After charging into a few bars of their galloping riff, Christine jumps into the middle of the stage, and everyone loses it a thousand times more. She snatches the microphone from its stand and screams into it. The sound is high-pitched and grating, a horrid soul-gutting shriek that cuts through all other noise in the room. Everyone seems to clench up and gag upon hearing it; even through my plugs, it makes me shudder. Most people have only ever heard it from afar, and have been taught to run from it immediately.
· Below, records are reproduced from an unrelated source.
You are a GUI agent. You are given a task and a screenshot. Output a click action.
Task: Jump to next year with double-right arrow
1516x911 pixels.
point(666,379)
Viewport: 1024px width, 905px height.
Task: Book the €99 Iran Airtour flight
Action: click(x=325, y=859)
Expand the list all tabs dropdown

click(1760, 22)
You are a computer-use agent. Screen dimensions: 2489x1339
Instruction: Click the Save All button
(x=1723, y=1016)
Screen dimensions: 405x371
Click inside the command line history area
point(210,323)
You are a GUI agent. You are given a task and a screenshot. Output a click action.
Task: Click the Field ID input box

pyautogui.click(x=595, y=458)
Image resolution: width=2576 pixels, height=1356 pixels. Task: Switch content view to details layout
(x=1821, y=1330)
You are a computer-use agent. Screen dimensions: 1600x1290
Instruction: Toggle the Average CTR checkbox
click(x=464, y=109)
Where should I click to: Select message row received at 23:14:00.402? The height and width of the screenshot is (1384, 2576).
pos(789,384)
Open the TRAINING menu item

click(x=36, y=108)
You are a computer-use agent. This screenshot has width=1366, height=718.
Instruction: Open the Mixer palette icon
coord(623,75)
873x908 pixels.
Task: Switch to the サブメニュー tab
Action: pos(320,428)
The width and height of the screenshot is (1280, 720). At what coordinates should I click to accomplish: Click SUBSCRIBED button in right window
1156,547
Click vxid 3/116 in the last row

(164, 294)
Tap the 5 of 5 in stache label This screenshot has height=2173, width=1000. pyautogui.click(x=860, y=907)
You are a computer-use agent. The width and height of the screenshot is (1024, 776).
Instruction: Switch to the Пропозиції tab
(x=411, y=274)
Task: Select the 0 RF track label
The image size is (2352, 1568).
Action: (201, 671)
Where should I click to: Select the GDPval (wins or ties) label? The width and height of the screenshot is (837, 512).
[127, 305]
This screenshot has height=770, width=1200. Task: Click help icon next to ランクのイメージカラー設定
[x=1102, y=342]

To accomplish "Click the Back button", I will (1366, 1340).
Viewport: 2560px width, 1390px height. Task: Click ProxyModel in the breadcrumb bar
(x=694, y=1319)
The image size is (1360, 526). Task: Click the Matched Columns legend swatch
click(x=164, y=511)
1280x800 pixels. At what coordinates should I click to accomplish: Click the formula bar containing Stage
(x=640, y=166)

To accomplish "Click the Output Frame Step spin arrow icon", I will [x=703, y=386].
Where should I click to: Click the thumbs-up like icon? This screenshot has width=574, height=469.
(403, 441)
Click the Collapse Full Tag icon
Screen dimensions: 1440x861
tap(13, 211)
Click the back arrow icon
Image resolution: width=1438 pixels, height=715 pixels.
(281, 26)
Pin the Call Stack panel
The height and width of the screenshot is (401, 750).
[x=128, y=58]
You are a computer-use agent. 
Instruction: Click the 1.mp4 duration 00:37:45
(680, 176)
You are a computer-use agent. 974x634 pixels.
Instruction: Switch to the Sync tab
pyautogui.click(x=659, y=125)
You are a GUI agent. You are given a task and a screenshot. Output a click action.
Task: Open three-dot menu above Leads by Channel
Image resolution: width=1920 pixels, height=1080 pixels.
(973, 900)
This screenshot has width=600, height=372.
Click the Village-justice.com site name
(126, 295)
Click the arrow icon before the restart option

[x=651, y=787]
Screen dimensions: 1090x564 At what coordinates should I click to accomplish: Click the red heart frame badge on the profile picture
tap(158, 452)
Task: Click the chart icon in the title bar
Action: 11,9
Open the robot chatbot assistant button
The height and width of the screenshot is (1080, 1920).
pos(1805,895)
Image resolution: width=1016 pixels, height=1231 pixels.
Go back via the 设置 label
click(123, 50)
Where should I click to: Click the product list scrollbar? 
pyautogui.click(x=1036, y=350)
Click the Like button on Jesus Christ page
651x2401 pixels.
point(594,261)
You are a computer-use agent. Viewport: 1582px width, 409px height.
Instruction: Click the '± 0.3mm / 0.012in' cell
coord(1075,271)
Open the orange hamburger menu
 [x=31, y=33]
But that said, the music is…it’s fine, I suppose. After the second song, it dawns on me that every song is going to be the same one, a set of reliable chugalug riffage without anything real impressive, once you get past the cannibal bikers and mutated horrors. Though its makers are a total freakshow, the music never gets as crazy as it should. The crowd seems to notice it too—even while some of them keep moving the entire time, after a while they all calm down and relax into it. Towards the end, one or two start talking over the unholy screams. After the last song, everyone claps and whistles like crazy, though.

***

Ninety minutes later, a Petroglyph named Shrug (honestly, that was just his response to the question, “What’s your name?”) drops me off with my Beast escort. He shakes my hand and punches me hard in the sternum before roaring back out into the darkness of the wasteland.

“How was it?” asks Gutierrez as we roll back towards the compound. “Was it scary as Hell?”

Huh. On the one hand, it was fine. Once I got past their image and unique niche, Mongreloid were just decent, a band I wouldn’t turn off at the bar but which I wouldn’t die for. Then again, they also tied me to a wall, drank my blood, befriended a violent monster, and played a two-hour set to gathering of neo-primitive apocalyptic biker murderers. Which is more important?

“It was cool,” I tell him. “They’re totally insane, and the Screamer stole the show. It’s good to know there’s stuff like this going on out there somewhere.”

Gutierrez grins. “Nice,” he says, staring out the window. “Good to know the world’s still off its rocker.”